- TASK PROMPT
Your answer should be only the lines below from the one with "Responder (118, 1430)" to the one with "SRCMYC/SRCMBC (97, 24)", repeated exactly, ends included.

- EXERCISE MATERIALS
►
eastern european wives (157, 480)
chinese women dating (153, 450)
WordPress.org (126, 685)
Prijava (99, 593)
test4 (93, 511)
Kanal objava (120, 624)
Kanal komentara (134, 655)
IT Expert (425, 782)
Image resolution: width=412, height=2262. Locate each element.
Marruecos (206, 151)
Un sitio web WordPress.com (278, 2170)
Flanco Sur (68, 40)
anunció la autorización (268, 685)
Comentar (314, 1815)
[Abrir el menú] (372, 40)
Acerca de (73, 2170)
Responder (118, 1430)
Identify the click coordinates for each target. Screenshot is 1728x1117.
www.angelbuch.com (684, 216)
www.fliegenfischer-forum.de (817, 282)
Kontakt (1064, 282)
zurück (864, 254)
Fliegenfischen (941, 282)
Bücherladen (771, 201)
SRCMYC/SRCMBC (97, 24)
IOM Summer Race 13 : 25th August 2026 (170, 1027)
◄
- ANSWER TO THIS PROBLEM
Responder (118, 1430)
Identify the click coordinates for each target. Screenshot is 1728x1117.
www.angelbuch.com (684, 216)
www.fliegenfischer-forum.de (817, 282)
Kontakt (1064, 282)
zurück (864, 254)
Fliegenfischen (941, 282)
Bücherladen (771, 201)
SRCMYC/SRCMBC (97, 24)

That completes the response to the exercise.